Безуспешные свои попытки привести его в чувство закончил маркер Федор следующей фразой:
– Они вроде как дохлый шар, который висит над лузой: как его ни ткни, он сам падает.
Дни проходят все более ускоренным бегом. В столице меньше продуктов, больше калек, очереди за хлебом, вереницы раненых.
Подошло время «глупости или измены», распутинского кукиша, полиция обучалась стрельбе из пулеметов, ком войны катился, явно уже управляемый лишь собственной тяжестью.
Дима стал больше гулять. Ему доставляло удовольствие чувствовать под ногами погрязневшие теперь соты торцов. Столичная улица, посеревшая и опустившаяся, таила в себе что-то необыкновенное, как будто, сбрасывая с себя довольство и порядок, вынашивала она небывалые вещи, наполняясь предчувствиями и ожиданиями бунтарского материнства.
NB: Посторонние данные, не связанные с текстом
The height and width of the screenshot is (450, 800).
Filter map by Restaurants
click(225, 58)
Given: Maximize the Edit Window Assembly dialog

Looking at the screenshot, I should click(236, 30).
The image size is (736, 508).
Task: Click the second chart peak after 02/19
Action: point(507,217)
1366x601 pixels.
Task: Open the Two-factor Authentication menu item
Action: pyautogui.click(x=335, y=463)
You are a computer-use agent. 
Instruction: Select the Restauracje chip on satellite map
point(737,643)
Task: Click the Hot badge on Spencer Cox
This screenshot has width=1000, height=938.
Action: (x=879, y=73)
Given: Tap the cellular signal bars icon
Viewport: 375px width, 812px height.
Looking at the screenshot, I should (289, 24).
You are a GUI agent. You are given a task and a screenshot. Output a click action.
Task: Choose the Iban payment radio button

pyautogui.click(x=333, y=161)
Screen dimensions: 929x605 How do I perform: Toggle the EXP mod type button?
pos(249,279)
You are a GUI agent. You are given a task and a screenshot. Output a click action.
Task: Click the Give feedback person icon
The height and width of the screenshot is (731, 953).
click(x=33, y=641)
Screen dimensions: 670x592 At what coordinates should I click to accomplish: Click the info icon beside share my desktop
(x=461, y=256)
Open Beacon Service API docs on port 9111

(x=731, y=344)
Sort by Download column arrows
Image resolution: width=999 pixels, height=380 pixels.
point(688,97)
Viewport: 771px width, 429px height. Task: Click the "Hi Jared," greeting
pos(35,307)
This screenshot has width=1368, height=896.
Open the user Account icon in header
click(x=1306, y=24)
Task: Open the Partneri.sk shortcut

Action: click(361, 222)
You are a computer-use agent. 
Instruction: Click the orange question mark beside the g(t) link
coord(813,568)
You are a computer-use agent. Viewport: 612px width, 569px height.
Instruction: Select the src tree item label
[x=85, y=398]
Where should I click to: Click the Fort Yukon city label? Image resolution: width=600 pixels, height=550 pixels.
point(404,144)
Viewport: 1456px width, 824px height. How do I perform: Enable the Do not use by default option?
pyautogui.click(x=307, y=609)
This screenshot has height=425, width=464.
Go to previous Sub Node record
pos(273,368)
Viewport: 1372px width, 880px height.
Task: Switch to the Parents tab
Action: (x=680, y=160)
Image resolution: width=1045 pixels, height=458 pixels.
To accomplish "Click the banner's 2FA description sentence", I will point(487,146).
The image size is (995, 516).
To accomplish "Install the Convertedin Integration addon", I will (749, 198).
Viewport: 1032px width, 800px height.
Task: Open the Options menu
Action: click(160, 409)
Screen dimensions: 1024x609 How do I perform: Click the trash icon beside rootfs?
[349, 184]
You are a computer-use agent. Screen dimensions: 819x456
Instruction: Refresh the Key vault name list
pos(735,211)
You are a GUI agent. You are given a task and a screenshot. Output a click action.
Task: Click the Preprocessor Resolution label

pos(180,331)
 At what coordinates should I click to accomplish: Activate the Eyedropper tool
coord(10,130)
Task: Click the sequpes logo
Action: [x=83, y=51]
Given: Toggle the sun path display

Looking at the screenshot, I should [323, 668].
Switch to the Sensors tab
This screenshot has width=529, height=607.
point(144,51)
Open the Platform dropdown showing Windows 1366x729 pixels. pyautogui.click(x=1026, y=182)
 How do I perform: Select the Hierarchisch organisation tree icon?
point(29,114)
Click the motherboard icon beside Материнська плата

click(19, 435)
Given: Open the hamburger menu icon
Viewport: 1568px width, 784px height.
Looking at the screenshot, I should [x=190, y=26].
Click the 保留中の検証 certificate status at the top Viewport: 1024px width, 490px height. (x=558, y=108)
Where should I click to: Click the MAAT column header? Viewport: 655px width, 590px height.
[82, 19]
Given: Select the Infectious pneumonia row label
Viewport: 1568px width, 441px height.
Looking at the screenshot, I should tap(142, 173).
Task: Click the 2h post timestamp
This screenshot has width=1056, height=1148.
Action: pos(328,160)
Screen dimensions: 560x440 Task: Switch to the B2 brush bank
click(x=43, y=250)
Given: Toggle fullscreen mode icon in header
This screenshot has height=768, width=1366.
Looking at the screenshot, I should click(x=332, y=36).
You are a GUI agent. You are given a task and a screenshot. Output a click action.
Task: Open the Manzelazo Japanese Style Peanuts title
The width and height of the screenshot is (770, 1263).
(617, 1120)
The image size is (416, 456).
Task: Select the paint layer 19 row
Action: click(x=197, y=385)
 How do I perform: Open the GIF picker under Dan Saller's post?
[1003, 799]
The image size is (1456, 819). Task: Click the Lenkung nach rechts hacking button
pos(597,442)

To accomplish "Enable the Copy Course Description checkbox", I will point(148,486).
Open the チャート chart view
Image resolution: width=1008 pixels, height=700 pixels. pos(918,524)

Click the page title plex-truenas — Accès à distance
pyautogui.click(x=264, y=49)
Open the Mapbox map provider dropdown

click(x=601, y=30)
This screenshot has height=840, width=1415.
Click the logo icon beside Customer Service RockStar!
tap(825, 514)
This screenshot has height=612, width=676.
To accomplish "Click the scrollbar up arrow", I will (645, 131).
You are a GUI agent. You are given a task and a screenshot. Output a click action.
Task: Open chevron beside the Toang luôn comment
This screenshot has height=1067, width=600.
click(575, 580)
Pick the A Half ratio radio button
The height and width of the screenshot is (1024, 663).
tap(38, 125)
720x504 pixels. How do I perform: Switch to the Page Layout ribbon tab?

В студеный мглистый день увидел однажды Дима, проходя по Измайловскому проспекту, солдат, занятых рассыпным строем. Они лежали на животах, щелкая затворами винтовок, в сапогах с недомерками-голенищами, в молескиновых шинелях летнего образца, в суконных защитных варежках. Один из них, улучив минуту, когда отошел офицер, закутанный в бекешу, отороченную серым каракулем, снял варежку и синей, сочащейся кровью рукой вытер кровь с лица. Офицер, впрочем, тут же вернулся и влепил ему еще два пинка бурковым сапогом. Дима, хрустнув пальцами в карманах ильковой шубы, подошел к хвосту первой попавшейся очереди в какой-то магазин и, по временам взглядывая на продолжавшееся учение, продвигался медленно вперед. Попав наконец в магазин, он понял, что очередь – за сахаром, и купил себе положенные три фунта. Вечером он важно отдал покупку Поливанову со словами:
– Вот тема, достойная вашего толкования.
На что Поливанов отвечал:
– Мы еще об этом поговорим.
С тех пор любопытнейшими глазами смотрел Дима на все, что творилось вокруг: на парады гвардейских и матросских частей, на посольские автомобили, на кучеров собственных выездов, носивших на кушаках над толстыми своими задами обращенные к седоку часы. С изумлением наблюдал он теперь женщин. К ним всегда относился Дима очень издалека и очень ласково, как к детям, которых любят, но не умеют к ним подойти. За ласковостью его скрывалась пугливая робость, выливавшаяся в наружное отчуждение, удалявшее, вычеркивавшее из его жизни тех женщин, к которым мог бы он испытывать не одно лишь равнодушие. Теперь вдруг почувствовал он огромный интерес и уважение к ним, раскрашенным, крикливым и шумным.
В кафе Андреева на Невском однажды задумался Дима о той сцене взятия крепости Гермозильо тремя храбрецами, которую не дочитал он, прервавши чтение на самом интересном месте. Предприятие это безумно, но крепость будет взята – это Дима знал и переживал теперь предчувствие замечательного подвига, которому он будет трепетнейшим свидетелем. Роман Эмара лежал у него в кармане. Задумавшись, рассматривал он припудренную, взбитую, как сливки, толпу, оставив нетронутой лежавшую на столе сдачу. Через плечо его протянулась ручка, затянутая в дешевенькую лайку, и, проворно скомкав хрусткую трехрублевку, исчезла.